▶ [Assignment]:
Please reproduce the entries below exactly from the line with "Screen dimensions: 785x548" through their last line, leaving out any pictures.

▶ [Source information]:
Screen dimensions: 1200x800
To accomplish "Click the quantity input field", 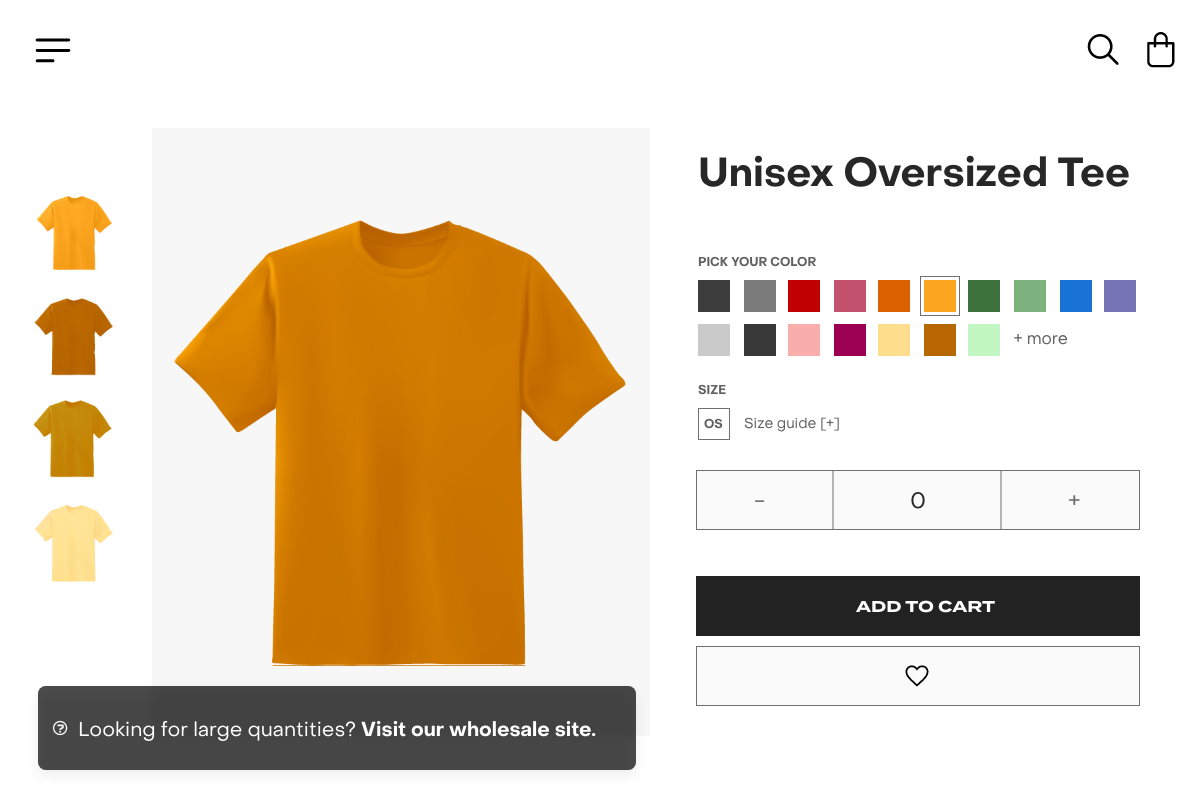I will (x=917, y=500).

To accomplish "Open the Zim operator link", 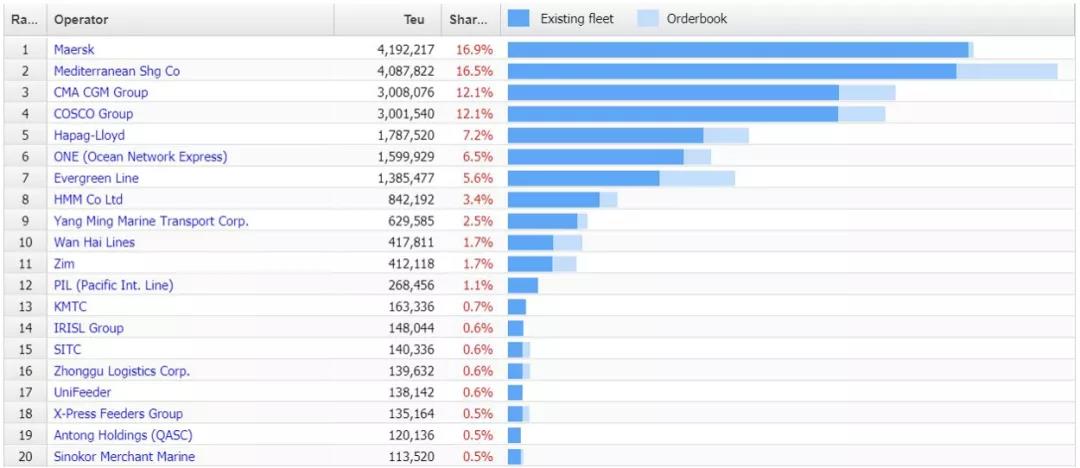I will 64,264.
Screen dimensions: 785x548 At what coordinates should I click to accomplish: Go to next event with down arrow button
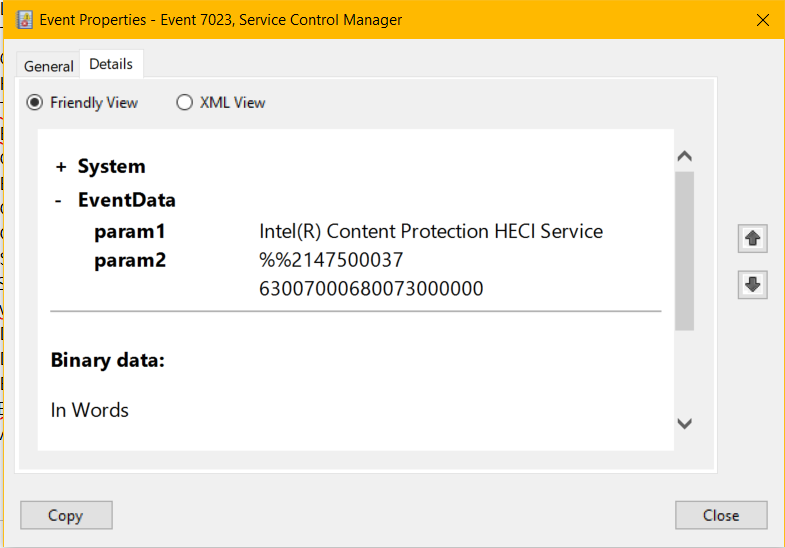pos(753,285)
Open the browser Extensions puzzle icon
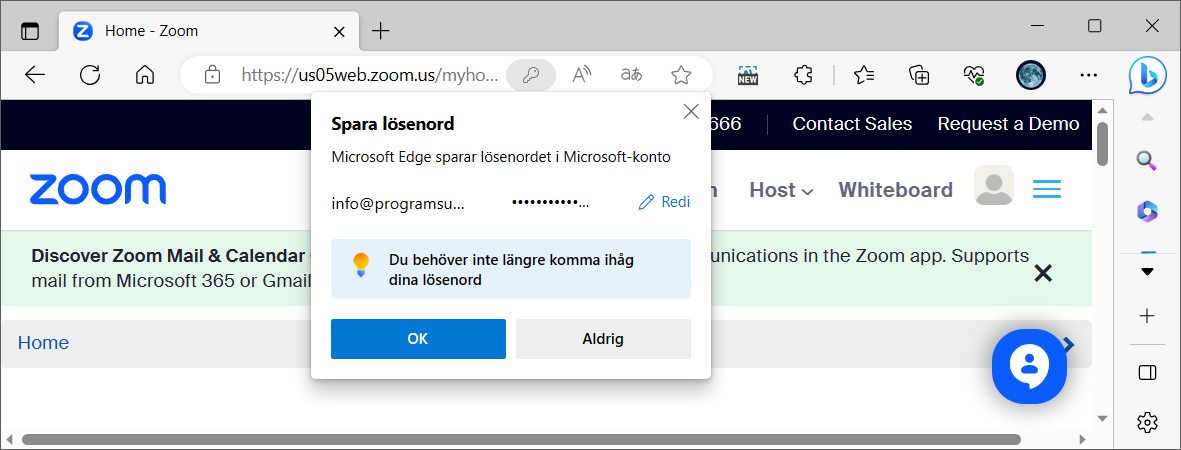This screenshot has width=1181, height=450. pyautogui.click(x=802, y=75)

▶ [Written answer]:
Screen dimensions: 785x548 At what coordinates should I click to accomplish: Go to next event with down arrow button
pos(753,285)
Open the browser Extensions puzzle icon
This screenshot has width=1181, height=450. pyautogui.click(x=802, y=75)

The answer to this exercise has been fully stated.